# Given passage
---+---
Next time: The Overlord's Moves.

ZeeToo
Feb 20, 2008

I'm a kitty!
Yes, okay, I don't think there's any real question about the team name.



Age of Worms, The Champion's Belt



All the modules start out with these full-page illustrations. I just wanted to share this one, in particular, because it suggests that, if this was really based on the Paizo team's test campaign, they screwed up rather badly. More on that later.

So: our heroes have a dilemma. Their plan of "killing anyone not-themselves mentioned in the correspondence of people they've killed" has only one entry left, and that entry is Raknian, who turns out to be a rather well-liked public figure, a former gladiator who's running the annual Champion's Games. Oh, and the champions last time? Our rival adventuring team. This is the first time He-Man and Evil Wizard have been relevant, so I should probably mention their names are Auric and Khellek, respectively. Auric the fighter is the team leader and well-loved recognized champion of last year's games. Khellek is literally an evil wizard and has little other distinguishing features.

Rather than immediately attack Raknian, the PCs are going to have dinner with Eligos and his (N male elf expert 2) servant. Eligos shares what he's learned and gives back the random detritus the heroes have determined are Clues. Short version: the Age of Worms is the End Times with a fancy name, Kyuss is a minor deity of undead, Kyuss is the source of several types of weird undead, and all this is mentioned in some dark texts like the Necronomicon and the Apostolic Scrolls. Yes, same Apostolic Scrolls the PCs discovered Raknian purchased.
---+---
# Given data

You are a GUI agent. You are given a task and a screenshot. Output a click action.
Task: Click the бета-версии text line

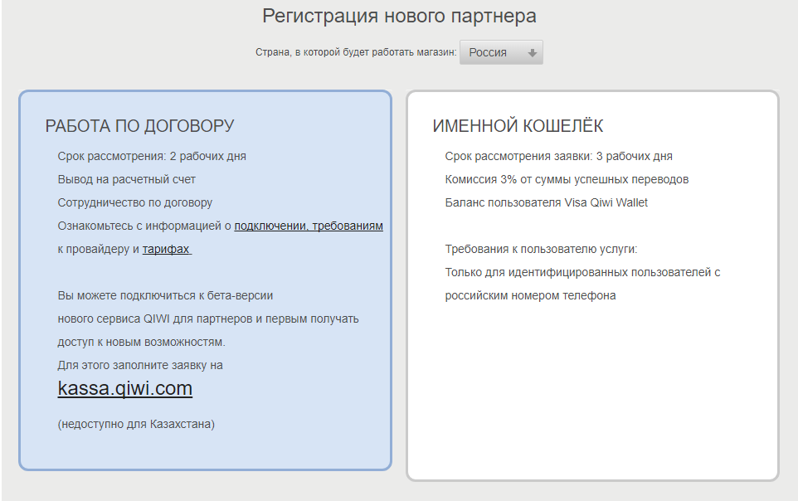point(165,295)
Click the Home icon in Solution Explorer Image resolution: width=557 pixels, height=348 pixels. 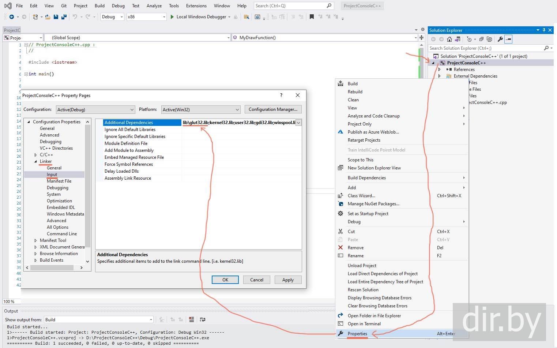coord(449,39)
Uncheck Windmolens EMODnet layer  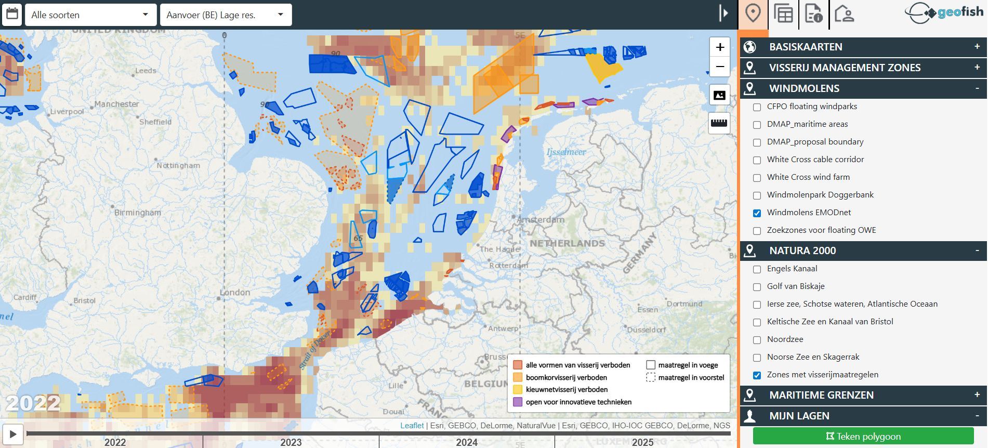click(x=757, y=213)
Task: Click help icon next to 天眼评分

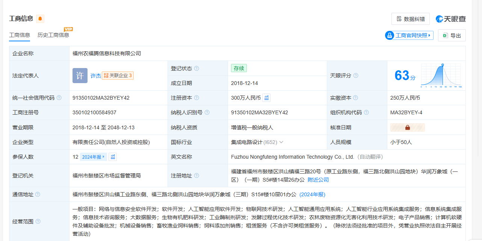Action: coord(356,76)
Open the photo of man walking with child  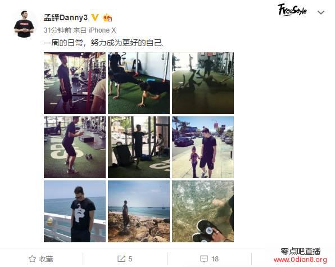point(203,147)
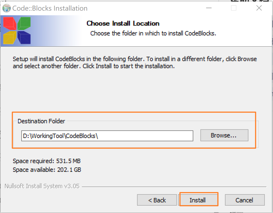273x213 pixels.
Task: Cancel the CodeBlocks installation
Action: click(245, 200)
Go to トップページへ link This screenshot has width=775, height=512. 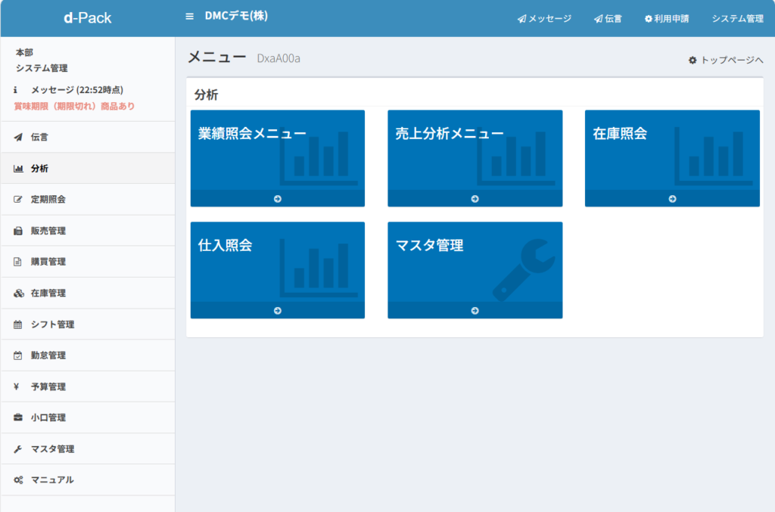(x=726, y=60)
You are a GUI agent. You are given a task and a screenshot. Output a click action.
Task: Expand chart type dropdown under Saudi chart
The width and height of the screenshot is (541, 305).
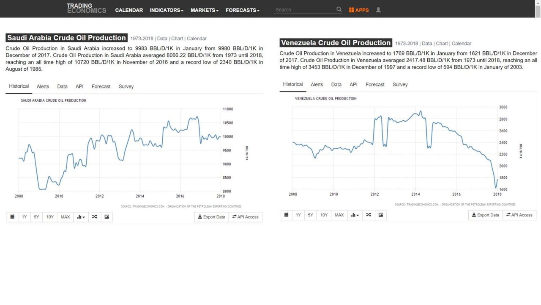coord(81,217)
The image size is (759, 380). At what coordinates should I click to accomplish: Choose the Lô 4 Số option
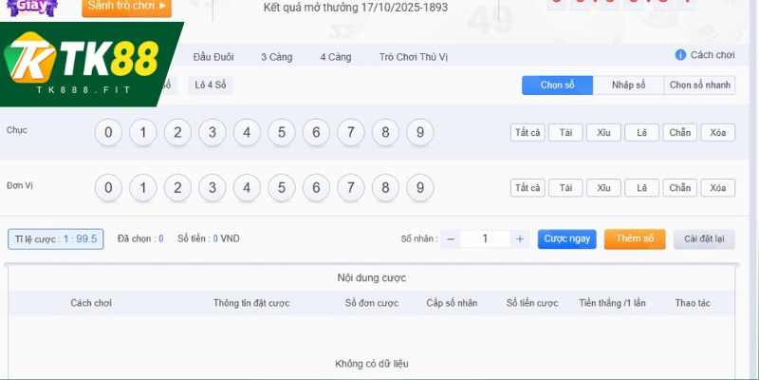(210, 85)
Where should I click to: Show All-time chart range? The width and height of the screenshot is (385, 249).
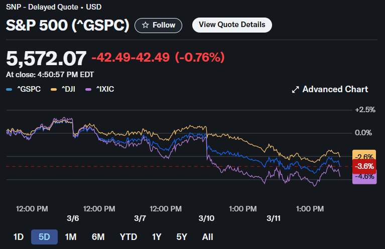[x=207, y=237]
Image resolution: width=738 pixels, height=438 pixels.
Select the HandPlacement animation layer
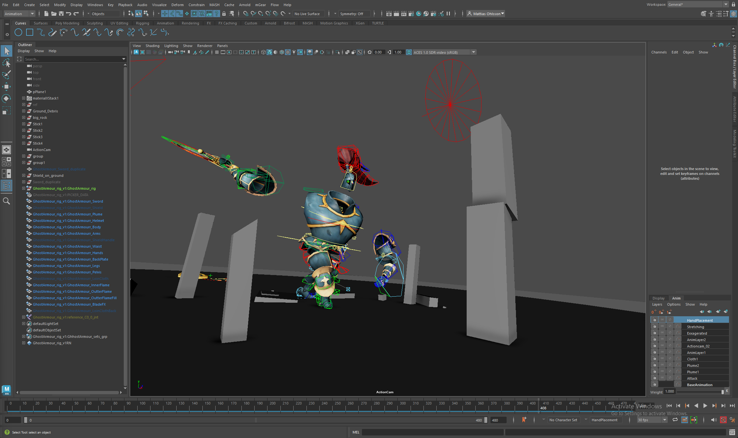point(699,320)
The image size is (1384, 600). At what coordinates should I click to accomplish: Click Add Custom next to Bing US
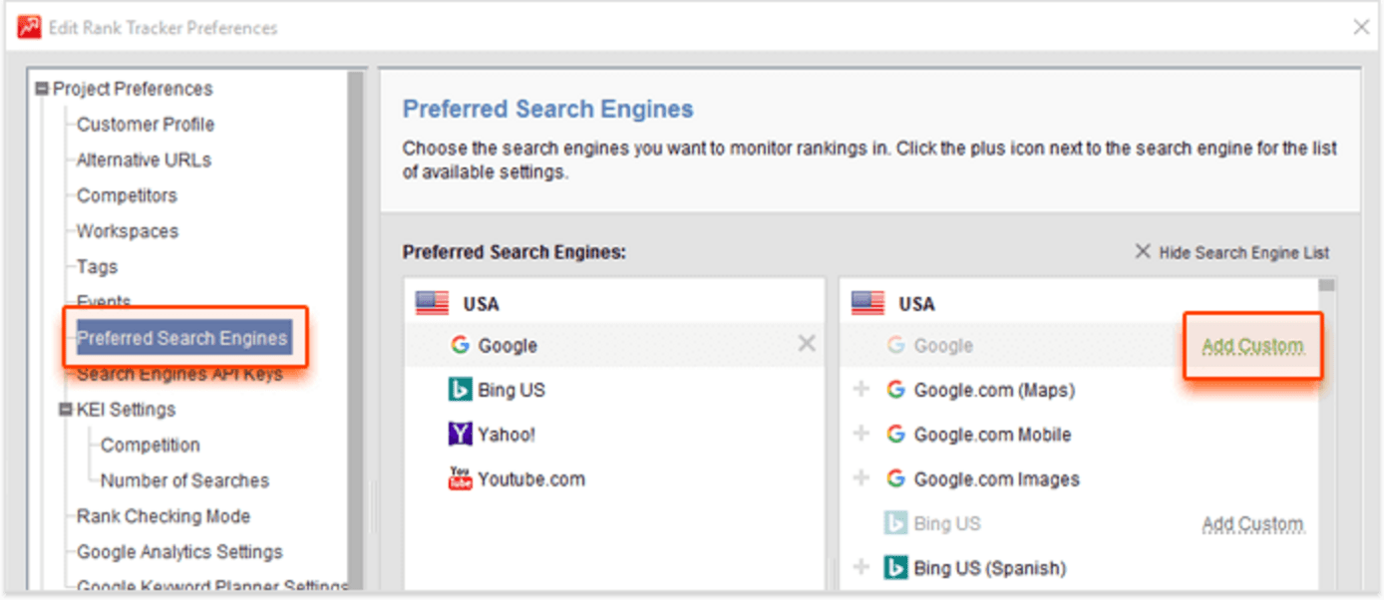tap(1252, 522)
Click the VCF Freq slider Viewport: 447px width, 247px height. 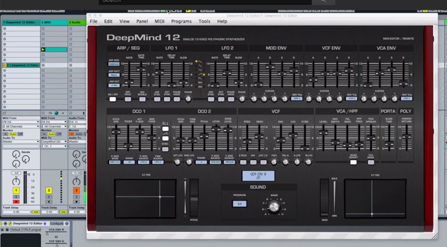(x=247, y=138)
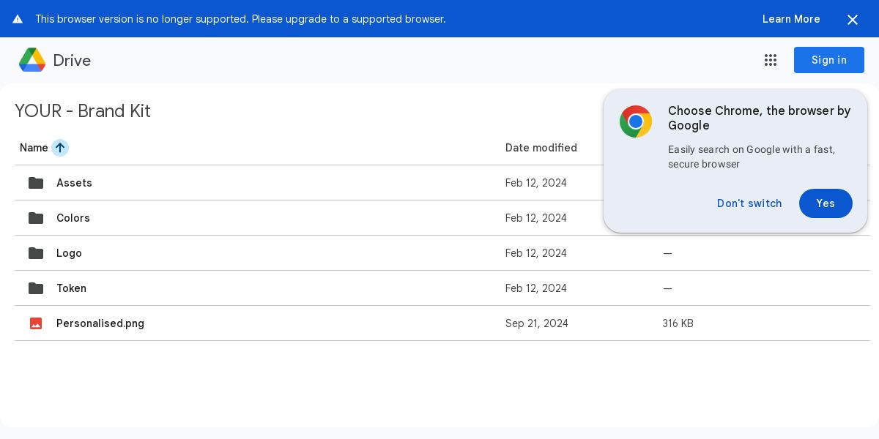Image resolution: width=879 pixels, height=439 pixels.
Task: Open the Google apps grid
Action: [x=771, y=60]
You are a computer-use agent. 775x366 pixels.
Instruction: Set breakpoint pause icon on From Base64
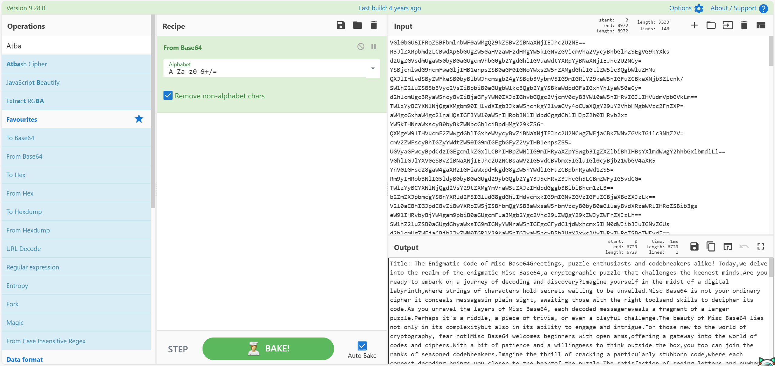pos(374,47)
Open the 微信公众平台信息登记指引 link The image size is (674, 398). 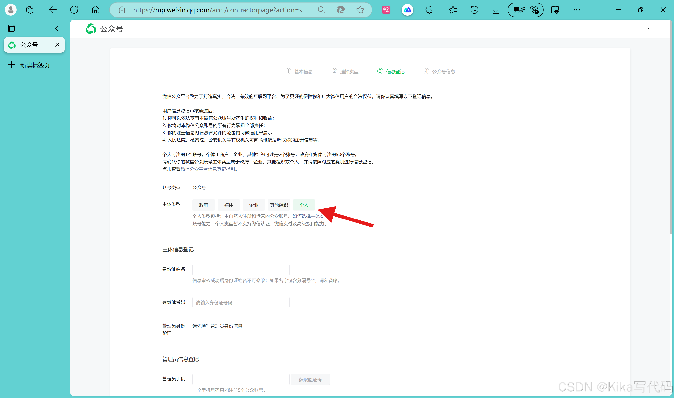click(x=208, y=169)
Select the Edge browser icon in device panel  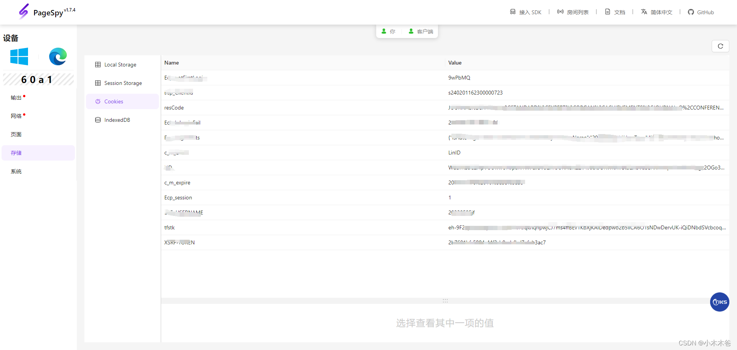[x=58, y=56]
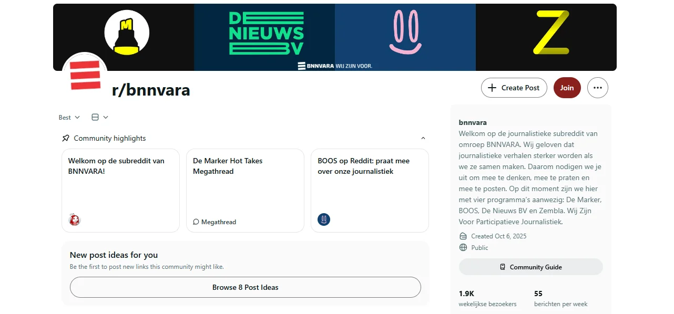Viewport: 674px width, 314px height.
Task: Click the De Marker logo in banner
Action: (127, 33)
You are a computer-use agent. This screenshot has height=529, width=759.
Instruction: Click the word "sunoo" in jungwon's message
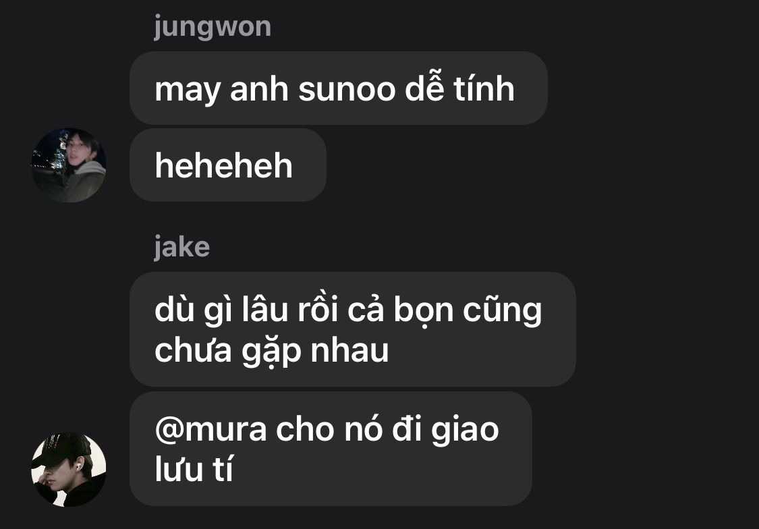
---+---
# What this exercise asks
1) Retype the Age of Worms passage from "Age of Worms, The" up to and including "on that later.".
2) Switch "animation layer" to "animation track" in the listing from the line with "Where should I" up to and including the line with "tap(1252, 522)", and give back only those lines, otherwise unchanged and without the pictures.

# Answers by task
1)
Age of Worms, The Champion's Belt



All the modules start out with these full-page illustrations. I just wanted to share this one, in particular, because it suggests that, if this was really based on the Paizo team's test campaign, they screwed up rather badly. More on that later.

2)
Where should I click to: Show All-time chart range? The width and height of the screenshot is (385, 249).
[x=207, y=237]
Image resolution: width=738 pixels, height=438 pixels.
Select the HandPlacement animation track
point(699,320)
The image size is (1384, 600). At what coordinates should I click to accomplish: Click Add Custom next to Bing US
tap(1252, 522)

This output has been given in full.